I’m not sure who fixed it, or when, but somebody resolved the issue involving Firefox in Windows 10 laptops from HP and other manufacturers who use the Conexant audio hardware and software.

What happened in my 2017 laptop was that running the Firefox browser would cause a Conexant program called Flow.exe to start using a whole lot of CPU, causing the laptop to run hot – and poorly.

The “fix” at the time was to rename the Flow.exe file as _Flow.exe and ignore the Conexant audio system’s nag about Flow.exe being missing.

Today, for the first time in maybe a year, I renamed _Flow.exe as Flow.exe, rebooted into Windows and started Firefox.

Flow.exe is behaving, and Firefox runs great.

Thanks to whoever fixed this issue. I’m betting its the Firefox developers.

I don’t spend a whole lot of time running Windows on this laptop. Win 10 is on the 1 TB spinning drive, and Debian Stable is on the 250 GB M.2 SSD and is far and away faster. I expect I’d see a similar performance boost with Windows on an M.2 NVMe SSD, but that’s not how I have it set up.
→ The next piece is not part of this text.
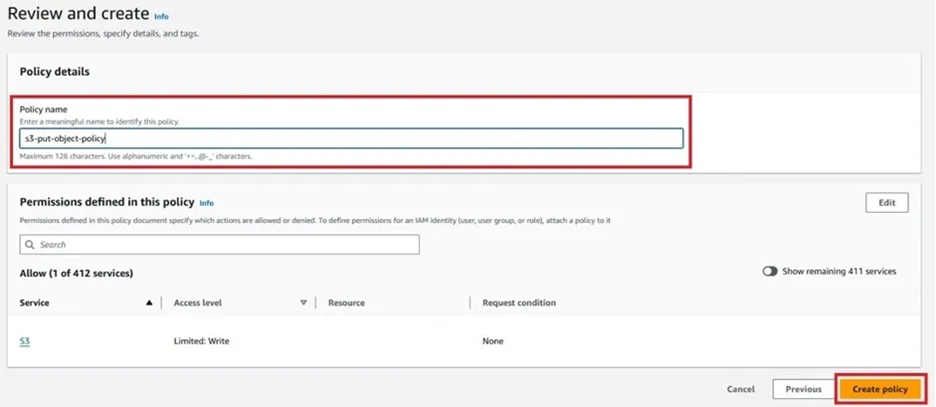936x407 pixels.
Task: Go back with the Previous button
Action: pos(802,389)
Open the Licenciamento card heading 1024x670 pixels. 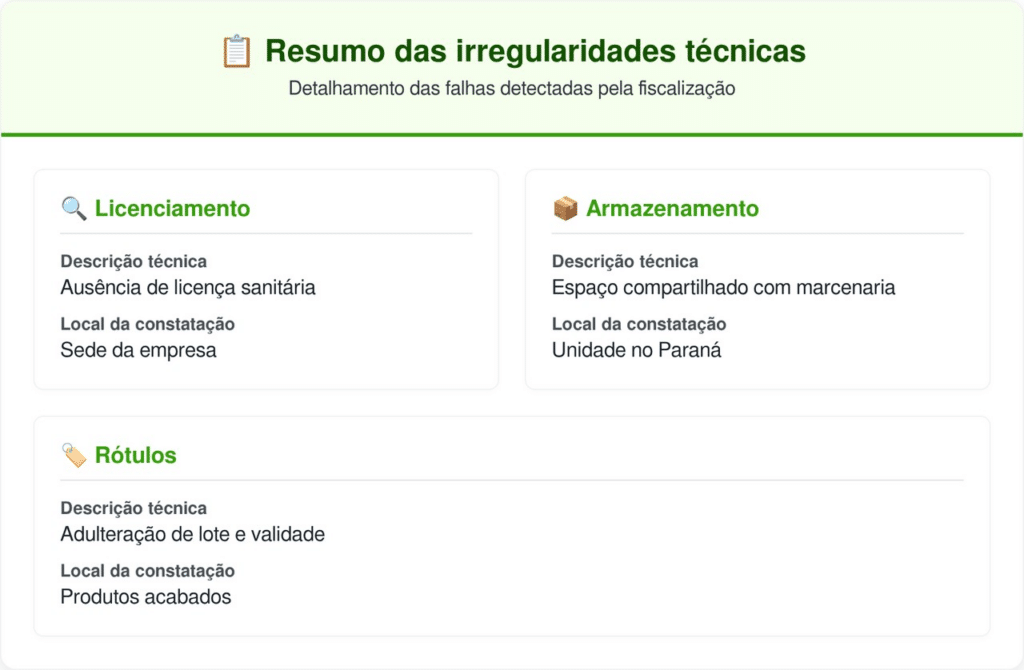coord(172,209)
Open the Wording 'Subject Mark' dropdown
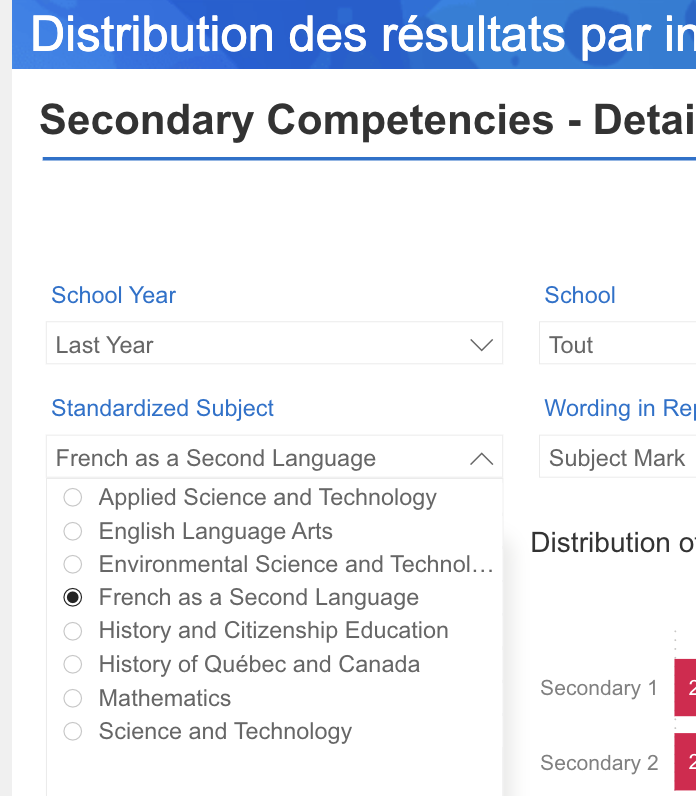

Still, I could spend more time in Windows, and should that happen, I can run Firefox, with the cursed Flow.exe running, and have no problems. It probably won’t happen since I’m more confortable in Debian with GNOME – especially after discovering the bulk-file-renaming features hidden in GNOME’s Files/Nautilus when I “accidentally” selected two files and then tried to rename them. The global search and replace, including the addition of consecutive numbering if you want it – it’s so incredibly useful. It’s the kind of feature that keeps me using GNOME. If other file managers have it, I’d love to know about it.